When paging is enabled and an exception occurs does a translation table walk occur to access the exception vector table at address 0x00000000?

Almost all ARM CPUs have a means to configure the exception table address. So in most systems, the exception vector table is not at address 0x00000000. However, the MMU is enabled when exceptions are taken. The TLB (an MMU/page table cache) will contain the vector table physical address.

In some SOCs the boot vector table maybe at 0x0, but this is usually reconfigured by the boot code.

  1. If paging is still enabled then how do user mode processes and the vector table both share address 0x00000000 - the TTBR (translation table base register) does not get updated on exception entry and the TTBR is not a banked register (we are not talking here about switching between secure and non-secure worlds).

If you want the vector table at address 0x00000000, then it is what user space will see unless you prohibit it.
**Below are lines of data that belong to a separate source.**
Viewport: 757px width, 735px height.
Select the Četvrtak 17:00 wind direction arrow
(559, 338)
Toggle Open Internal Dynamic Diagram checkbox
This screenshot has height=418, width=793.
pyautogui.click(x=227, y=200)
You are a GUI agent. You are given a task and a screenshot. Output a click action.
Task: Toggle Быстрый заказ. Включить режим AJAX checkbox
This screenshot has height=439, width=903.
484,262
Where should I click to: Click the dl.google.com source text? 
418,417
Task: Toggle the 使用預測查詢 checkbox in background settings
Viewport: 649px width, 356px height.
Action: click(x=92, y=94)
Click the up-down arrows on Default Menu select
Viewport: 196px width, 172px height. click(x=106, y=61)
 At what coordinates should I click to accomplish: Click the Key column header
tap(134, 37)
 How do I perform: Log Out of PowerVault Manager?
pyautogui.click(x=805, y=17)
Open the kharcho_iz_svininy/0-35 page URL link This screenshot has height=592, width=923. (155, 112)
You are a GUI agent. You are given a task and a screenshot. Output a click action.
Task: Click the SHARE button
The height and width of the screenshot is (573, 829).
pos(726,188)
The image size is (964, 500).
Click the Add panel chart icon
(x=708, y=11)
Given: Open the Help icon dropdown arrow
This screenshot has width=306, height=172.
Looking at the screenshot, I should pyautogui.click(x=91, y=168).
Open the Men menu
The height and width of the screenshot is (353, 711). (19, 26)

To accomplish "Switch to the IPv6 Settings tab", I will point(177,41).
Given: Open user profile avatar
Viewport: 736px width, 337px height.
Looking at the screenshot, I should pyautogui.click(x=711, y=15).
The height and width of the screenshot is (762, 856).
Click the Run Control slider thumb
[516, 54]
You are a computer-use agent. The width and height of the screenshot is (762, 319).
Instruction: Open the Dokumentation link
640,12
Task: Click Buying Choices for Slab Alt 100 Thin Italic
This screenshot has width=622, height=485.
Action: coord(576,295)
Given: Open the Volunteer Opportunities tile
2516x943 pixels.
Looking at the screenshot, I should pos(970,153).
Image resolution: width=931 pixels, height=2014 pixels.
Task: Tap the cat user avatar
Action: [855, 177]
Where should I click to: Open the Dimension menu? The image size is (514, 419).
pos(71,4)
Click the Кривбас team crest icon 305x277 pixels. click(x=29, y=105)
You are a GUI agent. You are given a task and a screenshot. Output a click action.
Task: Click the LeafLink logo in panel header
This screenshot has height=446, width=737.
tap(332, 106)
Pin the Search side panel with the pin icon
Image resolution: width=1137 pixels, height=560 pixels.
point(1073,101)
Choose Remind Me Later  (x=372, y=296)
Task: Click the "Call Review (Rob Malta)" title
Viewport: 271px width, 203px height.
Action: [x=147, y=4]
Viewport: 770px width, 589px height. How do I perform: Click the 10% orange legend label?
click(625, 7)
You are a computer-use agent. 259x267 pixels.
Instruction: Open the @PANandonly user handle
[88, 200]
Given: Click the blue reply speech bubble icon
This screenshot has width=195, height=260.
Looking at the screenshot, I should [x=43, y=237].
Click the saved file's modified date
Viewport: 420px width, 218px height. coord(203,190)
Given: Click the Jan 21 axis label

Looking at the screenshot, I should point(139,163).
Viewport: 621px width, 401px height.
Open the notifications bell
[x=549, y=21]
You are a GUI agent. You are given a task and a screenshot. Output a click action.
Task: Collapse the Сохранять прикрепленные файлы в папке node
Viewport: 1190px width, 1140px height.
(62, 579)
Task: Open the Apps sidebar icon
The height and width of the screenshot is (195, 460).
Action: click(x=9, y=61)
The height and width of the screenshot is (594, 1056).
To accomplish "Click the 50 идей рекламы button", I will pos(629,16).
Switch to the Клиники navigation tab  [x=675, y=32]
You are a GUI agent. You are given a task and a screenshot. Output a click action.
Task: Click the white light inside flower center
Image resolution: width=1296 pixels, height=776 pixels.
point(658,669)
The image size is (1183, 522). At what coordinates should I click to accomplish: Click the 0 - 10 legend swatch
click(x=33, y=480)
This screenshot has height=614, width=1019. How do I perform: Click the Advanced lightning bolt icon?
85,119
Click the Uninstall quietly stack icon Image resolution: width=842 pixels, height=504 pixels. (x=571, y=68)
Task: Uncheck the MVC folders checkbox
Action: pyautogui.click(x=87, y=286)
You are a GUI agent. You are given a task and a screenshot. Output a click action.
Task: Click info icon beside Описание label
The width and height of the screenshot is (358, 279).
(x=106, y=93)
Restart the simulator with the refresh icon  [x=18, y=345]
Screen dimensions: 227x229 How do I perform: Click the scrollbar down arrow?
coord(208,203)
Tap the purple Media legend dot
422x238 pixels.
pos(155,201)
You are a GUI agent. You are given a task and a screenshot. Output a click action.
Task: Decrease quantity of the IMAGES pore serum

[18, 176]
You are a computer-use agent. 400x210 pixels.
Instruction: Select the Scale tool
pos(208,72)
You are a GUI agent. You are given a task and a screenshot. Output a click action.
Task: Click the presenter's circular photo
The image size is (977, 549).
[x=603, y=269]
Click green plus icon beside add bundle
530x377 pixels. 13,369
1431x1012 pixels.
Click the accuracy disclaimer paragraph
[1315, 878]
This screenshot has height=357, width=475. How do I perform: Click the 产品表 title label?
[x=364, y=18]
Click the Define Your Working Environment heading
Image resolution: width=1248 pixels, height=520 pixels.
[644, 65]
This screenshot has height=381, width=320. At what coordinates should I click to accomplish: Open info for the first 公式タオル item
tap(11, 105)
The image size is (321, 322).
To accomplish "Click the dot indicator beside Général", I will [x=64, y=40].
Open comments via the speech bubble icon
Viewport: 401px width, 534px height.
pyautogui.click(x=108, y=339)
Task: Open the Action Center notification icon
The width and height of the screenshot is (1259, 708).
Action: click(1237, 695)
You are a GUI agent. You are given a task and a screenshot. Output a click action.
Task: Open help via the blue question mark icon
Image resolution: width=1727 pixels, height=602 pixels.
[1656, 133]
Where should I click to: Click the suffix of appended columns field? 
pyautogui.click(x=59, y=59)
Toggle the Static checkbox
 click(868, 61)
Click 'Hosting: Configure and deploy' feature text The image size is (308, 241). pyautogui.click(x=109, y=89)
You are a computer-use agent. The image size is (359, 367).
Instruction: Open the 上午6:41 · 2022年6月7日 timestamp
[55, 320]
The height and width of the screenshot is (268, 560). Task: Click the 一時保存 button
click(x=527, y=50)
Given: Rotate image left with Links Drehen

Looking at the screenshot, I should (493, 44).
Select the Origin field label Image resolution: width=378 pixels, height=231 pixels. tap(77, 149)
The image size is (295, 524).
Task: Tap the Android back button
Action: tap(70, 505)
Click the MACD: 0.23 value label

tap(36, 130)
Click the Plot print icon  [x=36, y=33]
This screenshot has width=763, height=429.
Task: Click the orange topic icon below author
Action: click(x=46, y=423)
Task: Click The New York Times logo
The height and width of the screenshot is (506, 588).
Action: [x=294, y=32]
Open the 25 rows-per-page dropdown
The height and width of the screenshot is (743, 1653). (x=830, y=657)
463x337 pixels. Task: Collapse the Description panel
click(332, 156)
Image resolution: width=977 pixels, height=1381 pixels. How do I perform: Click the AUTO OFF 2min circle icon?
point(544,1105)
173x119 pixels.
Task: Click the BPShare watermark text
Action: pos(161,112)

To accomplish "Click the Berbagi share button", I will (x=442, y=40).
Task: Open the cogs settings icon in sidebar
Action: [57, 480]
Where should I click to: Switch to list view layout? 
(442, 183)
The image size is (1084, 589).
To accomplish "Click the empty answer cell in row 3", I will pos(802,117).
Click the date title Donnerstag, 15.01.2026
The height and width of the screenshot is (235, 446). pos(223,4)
Prohibiting access to 0x0 maybe a desired design to prevent NULL pointer use. Many OSes do not have user space run from 0x0, but an address like 0x8000.

Having user space fault based on a parameter can be very useful as you can trap NULL pointer access while a process is being developed. I would recommend always leaving this on, but some people allow NULL access for production code.

  1. If no then we must enter exceptions using physical addressing in which case is paging now disabled?

No paging is enabled as the cache is probably on as well. The load/store unit of the CPU would be more complex if some accesses are physical and others are virtual; especially as caches are populated by a virtual address in traditional ARM CPUs.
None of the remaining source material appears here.